The quotidian ordinariness of our morning commute was shattered yesterday by news of the shooting of Republican Congressman Steve Scalise, a Congressional lobbyist, a Congressional aide and two members of the Capitol Police Force, Crystal Griner and David Bailey. Before we knew the identity of the shooter, we all retreated to the ideological corners of our imagination. Some of us imagined a scary, Muslim terrorist. Others assumed that the shooter would be, like so many other perpetrators of mass gun violence, a white, radical right wing Christian man. When the shooter was revealed to be James Hodgkinson, an MSNBC watching, Sanders supporter from Illinois, it scrambled our smug expectations across the political spectrum.
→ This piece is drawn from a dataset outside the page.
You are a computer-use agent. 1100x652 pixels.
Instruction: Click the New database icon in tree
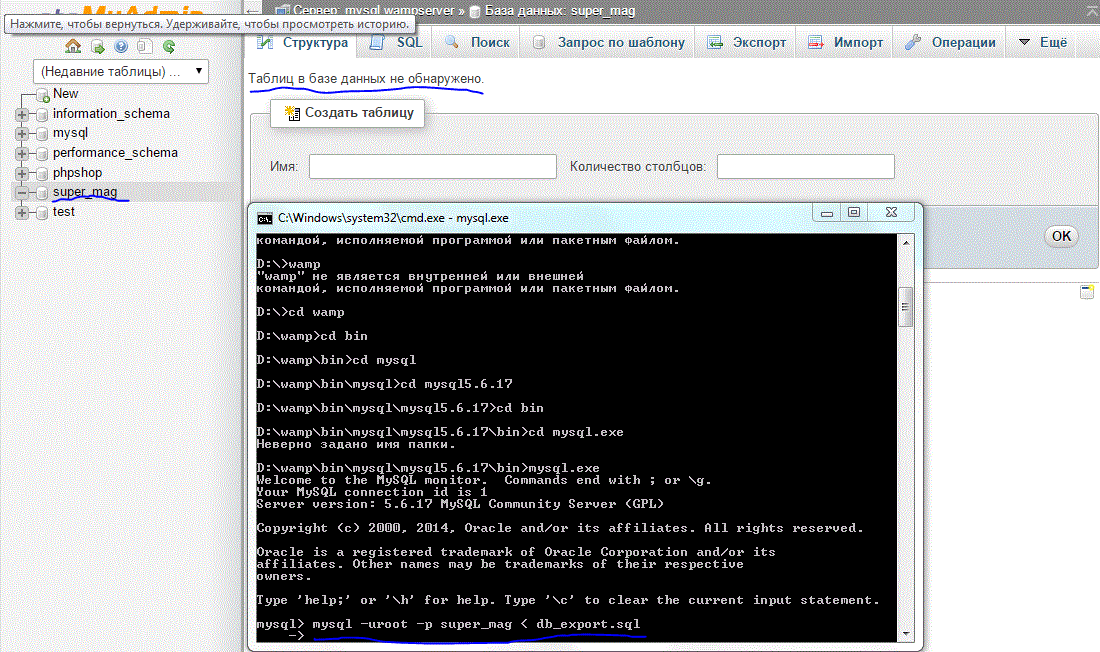click(x=42, y=94)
Of course, the right wing media outrage machine wasted no time in dialing up to 11, putting progressives on the defensive by claiming that heated anti-Trump and anti-Republican rhetoric drove this man to attempted murder. In the Capitol itself, though, the better angels of our nature were on display. Both Paul Ryan and Nancy Pelosi appealed for unity, stating that an attack on one of us is an attack on all of us. It was a noble sentiment and a relief to hear, but the question is whether we are capable of widening the lens and taking a cold eyed look at what has brought us to this moment.
If we are ready to draw the line at having our representatives gunned down in broad daylight on a baseball diamond, we have to confront the twisted mix of toxic masculinity, unfettered access to guns and the impulse to dehumanize the “other” that got us here. On the surface, yesterday’s shooter seems dissimilar to the perpetrators in other mass shootings. Hodgkinson was not trying to incite a race war, like Dylan Roof, or stop legal abortions, like Robert Lewis Dear. He held political views with which many progressives agree. However, like those other shooters, he thought it was appropriate to try to enforce his political will through violence. Our society is awash with men who think there is nothing wrong with using force to win an ideological argument, disdaining cooperation and consensus.
In addition, like the shooters in San Bernadino and Orlando, Hodgkinson had a history of domestic violence. The average mass shooter has a record of domestic abuse (Source: “Once Again, A Mass Shooter Has a History of Domestic Violence,” Christina Cauterucci, Slate). Unfettered access to guns makes that tendency deadly. Of all the rights enshrined in our Bill of Rights, the Second Amendment alone is treated as absolute. We allow it to trump other Americans’ Fourteenth Amendment right to life and accept senseless carnage as the price.
Last, and most intractable, is our escalating tendency to dehumanize the “other,” initially defined as racial and ethnic minorities, but increasingly encompassing Democrats, or in this case, Republicans. We must realize that this way lies madness. From Nazi Germany to Rwanda, we should have learned all too well the logical conclusion of demonizing difference.
Alexandria had better be a wake- up call. By all means, we should pray for Congressman Scalise and the other victims of yesterday’s shooting. We certainly should pray for the bloody, tattered soul of the United States of America. Just remember the Bible verse, James, 2:14-26, “Faith without works is dead.”
Lisa, one of your best posts to date! Write on!!